The Penjor, Up Close
The penjor deserves its own section because it is the single most visually distinctive element of Galungan. Each one is a tall bamboo pole, curved at the top so the decorated end arcs over the road. The curve is supposed to represent Mount Agung — the sacred mountain — and the flow of divine prosperity down to the human world.
The decorations are woven young coconut leaves (janur), ears of rice, fruits, traditional cakes, and ornamental cloth. Some families go minimal. Others go elaborate to the point of architectural ambition. There is no official competition, but everyone knows which family on the street made the best one.
Walking or cycling through a village where every compound has put up a penjor — the tips swaying slightly overhead, the decorations rustling — is genuinely one of those experiences that does not translate to photographs. The scale of it, the repetition, the fact that every single one was made by hand by a different family — you have to be in it.
Things Nobody Warns You About
Temple etiquette is strict. Sarong and sash required for entry — you can rent them outside most temples, but bringing your own is better. Women who are menstruating are traditionally asked not to enter. Shoes come off on temple platforms. This is not optional or flexible.
The traffic. Galungan Day and Manis Galungan are the worst. Entire families are crisscrossing the island visiting temples and relatives. Some roads close for processions with no warning. Build in extra time for everything. Twice as much as you think.
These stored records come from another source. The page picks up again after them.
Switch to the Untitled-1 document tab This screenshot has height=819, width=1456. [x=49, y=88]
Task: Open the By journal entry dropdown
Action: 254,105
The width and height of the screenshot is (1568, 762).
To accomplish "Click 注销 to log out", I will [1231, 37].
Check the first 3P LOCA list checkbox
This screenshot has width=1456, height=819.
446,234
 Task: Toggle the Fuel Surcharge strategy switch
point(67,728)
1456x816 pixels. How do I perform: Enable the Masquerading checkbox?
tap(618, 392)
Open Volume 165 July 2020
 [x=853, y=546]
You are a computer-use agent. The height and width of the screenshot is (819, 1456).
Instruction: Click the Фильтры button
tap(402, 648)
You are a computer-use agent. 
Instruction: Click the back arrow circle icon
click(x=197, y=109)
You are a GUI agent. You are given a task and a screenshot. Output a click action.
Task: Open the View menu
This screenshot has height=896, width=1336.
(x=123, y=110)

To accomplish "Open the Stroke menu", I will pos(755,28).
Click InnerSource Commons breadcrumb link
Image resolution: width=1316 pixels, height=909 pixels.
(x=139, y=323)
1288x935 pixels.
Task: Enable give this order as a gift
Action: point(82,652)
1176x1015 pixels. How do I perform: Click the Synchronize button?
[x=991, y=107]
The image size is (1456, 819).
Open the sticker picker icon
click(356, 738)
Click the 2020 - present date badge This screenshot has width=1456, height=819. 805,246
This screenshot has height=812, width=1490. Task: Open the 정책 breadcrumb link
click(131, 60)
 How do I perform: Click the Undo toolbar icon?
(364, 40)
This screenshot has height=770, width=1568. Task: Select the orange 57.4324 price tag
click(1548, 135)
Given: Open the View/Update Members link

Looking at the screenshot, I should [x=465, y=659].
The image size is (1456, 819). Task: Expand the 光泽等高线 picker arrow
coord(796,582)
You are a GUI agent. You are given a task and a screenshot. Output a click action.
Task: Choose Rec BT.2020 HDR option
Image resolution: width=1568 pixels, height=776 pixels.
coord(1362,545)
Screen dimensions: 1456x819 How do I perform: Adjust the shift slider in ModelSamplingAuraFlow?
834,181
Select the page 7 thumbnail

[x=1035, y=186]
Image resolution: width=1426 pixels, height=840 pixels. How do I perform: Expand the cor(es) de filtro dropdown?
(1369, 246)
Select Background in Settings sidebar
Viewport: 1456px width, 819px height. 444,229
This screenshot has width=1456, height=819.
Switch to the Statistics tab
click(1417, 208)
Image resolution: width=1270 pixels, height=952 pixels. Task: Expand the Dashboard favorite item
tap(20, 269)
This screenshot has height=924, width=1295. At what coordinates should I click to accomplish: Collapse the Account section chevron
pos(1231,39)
Offerings on the ground. Small woven baskets called canang sari appear on every surface — sidewalks, doorsteps, dashboards, ATM machines. They are sacred. Do not step on them, kick them, or move them. Watch where you walk.
Photography. The Balinese are generally welcoming but ask before photographing anyone in prayer. Do not step over offerings for a better angle. Do not climb on temple walls. Common sense, but worth stating.
Accommodation. This is also peak domestic travel — Indonesian tourists visit Bali for Galungan too. Book early. If you are flexible on location, areas outside the Ubud-Seminyak corridor tend to have more availability.
For hotels, Agoda tends to have the best selection for Southeast Asian properties, especially the smaller Balinese guesthouses that do not always list on global platforms. Worth checking Trip.com as well for package deals if you are booking flights and accommodation together.
Not a Performance
The thing about Galungan that sets it apart from festivals that attract tourists is this: it is not for you. It is not staged, ticketed, or scheduled for visitor convenience. Nearly 4.5 million Balinese Hindus participate. Every family. Every compound. Every temple on the island.
You are welcome to witness it — the Balinese are remarkably generous about sharing their ceremonies with respectful visitors. But the ceremonies happen whether you are there or not. The gamelan plays for the gods. The offerings are for the ancestors. The penjor are for the family’s devotion, not your Instagram.
That is also what makes it worth seeing. If you want a cultural experience that has not been optimized for tourist consumption, Galungan is one of the few remaining large-scale religious observances where that is genuinely still the case.
Want a guided cultural experience to make sense of what you are seeing? KLOOK and KKday both offer Bali temple and ceremony tours. Not cheap, but useful if you want someone to explain the rituals in real time rather than piecing it together from blog posts afterward.
After Kuningan
The penjor stay up for a while after the festival ends — they dry out slowly, turning from green to golden brown. By the time they come down, the bamboo has bleached in the sun. Kids sometimes play with the leftover decorations.
I remember walking past a compound the morning after Kuningan. A woman was sweeping up incense ash from the family temple while her daughter chased a chicken through the offerings that had not been cleared yet. The penjor out front was already leaning slightly. Nobody seemed in a hurry to take it down.